In today’s world most of us engage not just one job throughout our adult lives but several, from early jobs as a youth gaining some experience or training to later career work that might be better attuned to our interests and sense of purpose.
As a self-discovery exploration I invite you to make a list of your workaday jobs. Note your age when you started and (if) finished each job, and write a brief job description. Then consider for each job:
What LIFE LESSON(s) did I take away from this activity?
To pilot this Tool, allow me to briefly engage with this myself to see where it may lead:
- Horse drawings (around 6-7 YO): I loved to draw horses (always wanted my own horse and never had one, though I did get to help with horses at local stables in Pennsylvania with my sisters and friends). After feeling I had mastered a basic horse drawing design, one day I went around the neighborhood door-to-door, offering my artwork for a dime per drawing. Neighbors were supportive and I felt a sense of accomplishment. LIFE LESSON: It is okay to share with others your creative products.
- Ice picking at the community Peach Festival in Lewiston, NY (15 YO): First paid job, and I didn’t stay with it long enough to be paid. Terrible work without any safety gear. I still have scars on my hands from inexpertly hacking away at a block of ice for some stall owner who did not care. LIFE LESSON: Use proper discrimination before accepting a responsibility; be sure you will be capable and safe.
- Crab and salmon cannery, Yakutat Alaska (19 YO summer) LIFE LESSON: Life is a Great Adventure!
- Grape vineyard and peach orchard, solo farm hand (20 and 21 YO, summer work to help pay for college spending): This was my first real job, a job of choice. I knew I needed to work but did not want a “normal” job such as waitressing or secretarial labor. This was outdoors and I worked mainly alone in the fields or driving a tractor. The farmer gave me many responsibilities, which I loved! (…Until the day he became inappropriate with me; I left shortly after that, not to return.) LIFE LESSON: Follow the beat of your own Heart; Enjoy responsibility and work hard to excel.
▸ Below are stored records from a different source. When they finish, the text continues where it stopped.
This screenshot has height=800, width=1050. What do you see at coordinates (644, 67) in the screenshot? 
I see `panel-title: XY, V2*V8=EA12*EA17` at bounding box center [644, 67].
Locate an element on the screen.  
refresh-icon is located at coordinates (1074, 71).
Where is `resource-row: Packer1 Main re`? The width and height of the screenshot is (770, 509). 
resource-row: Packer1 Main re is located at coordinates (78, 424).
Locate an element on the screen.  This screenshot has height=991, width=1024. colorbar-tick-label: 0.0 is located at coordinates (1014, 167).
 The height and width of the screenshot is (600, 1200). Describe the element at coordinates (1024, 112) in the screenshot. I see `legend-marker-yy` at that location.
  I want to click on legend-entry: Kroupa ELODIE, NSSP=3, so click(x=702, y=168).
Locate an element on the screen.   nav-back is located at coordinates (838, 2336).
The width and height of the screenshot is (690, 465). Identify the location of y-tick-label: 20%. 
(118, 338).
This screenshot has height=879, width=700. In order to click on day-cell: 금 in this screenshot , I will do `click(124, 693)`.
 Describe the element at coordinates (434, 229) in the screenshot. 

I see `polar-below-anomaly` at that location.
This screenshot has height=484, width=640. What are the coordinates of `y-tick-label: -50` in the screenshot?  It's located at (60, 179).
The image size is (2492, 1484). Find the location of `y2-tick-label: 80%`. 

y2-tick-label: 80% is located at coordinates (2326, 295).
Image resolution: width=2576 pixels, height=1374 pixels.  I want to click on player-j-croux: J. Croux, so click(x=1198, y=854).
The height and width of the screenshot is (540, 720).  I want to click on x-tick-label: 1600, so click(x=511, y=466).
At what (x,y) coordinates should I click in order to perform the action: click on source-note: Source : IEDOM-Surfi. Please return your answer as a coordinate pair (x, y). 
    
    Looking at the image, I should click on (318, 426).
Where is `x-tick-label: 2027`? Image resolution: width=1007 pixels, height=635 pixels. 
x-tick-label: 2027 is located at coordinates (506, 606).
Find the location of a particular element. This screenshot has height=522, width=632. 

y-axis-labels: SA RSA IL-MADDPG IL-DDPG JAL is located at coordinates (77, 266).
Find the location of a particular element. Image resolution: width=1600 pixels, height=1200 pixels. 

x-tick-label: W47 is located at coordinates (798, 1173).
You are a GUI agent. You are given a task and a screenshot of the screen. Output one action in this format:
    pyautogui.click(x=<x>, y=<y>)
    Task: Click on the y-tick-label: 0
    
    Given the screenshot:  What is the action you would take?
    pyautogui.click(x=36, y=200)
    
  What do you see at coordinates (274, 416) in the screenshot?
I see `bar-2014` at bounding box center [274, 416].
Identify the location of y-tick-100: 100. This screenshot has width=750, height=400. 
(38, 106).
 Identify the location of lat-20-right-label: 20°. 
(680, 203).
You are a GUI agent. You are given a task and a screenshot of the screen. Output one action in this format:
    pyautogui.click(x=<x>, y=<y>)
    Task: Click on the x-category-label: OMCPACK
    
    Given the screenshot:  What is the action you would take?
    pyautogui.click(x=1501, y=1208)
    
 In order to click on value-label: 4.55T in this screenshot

I learned how I dearly love to work hard and produce positive results.
- Ushering and parking booth attendant at a new performing arts center (22 – 24 YO) : I enjoyed every aspect of this and was promoted to Head Usher. LIFE LESSON: Exciting opportunities abound (I almost accepted a job in NYC becoming a nanny for a world class symphony conductor’s family; loved the variety of shows and the elan of performance.)
- Tutoring English at my undergraduate college (21-22 YO): Fell in love with teaching. LIFE LESSON: I can be of positive service through sharing knowledge by helping facilitate learning in others.
- Research Associate and Teaching Assistant, and Faculty adjunct at community colleges, while in graduate school (14 yrs in grad school). LIFE LESSONS: Many.
- University teaching (pre-tenured and then tenured faculty, and Chair two terms), 25 years. LIFE LESSONS: The importance of following my own inner guidance and developing detachment from academic politics or personality clashes; enjoyment of working with wonderful students; also the value of maintaining my spiritual focus and creative activities separately from the academic setting.images are from pixabay.com
- Spiritual services roles (44 yrs, many different roles and opportunities). LIFE LESSONS: How to be a spiritual co-worker with others in voluntary roles; and how to stand back to help facilitate spiritual seeking and growth in others.
- Writing for publication (many years): LIFE LESSONS: Persistence, commitment, dedication, willingness to work and rework; editing; then eventually morphing the project to team-based efforts and ultimately being able to release and share the work with as broad a readership as the book may reach. (Joy and the desire to produce more in service to Life!)
So, what might your history of Life Lessons from Working reveal? I see in mine a widening arc of responsibilities and a growing love of creative expression and Service. I love the feeling of independence that comes with varying responsibilities along with the expansion of knowledge and the capacity to grow from working with others as well as alone. I can hardly separate work from life as a whole, as the lessons have abounded holistically.
As I now prepare for a fast approaching retirement from my main academic position, this exercise has helped me to understand that this process will never dissipate but will only continue to expand!
So, what is YOUR story? I invite you to engage your own reflections about your Life Lessons from Work!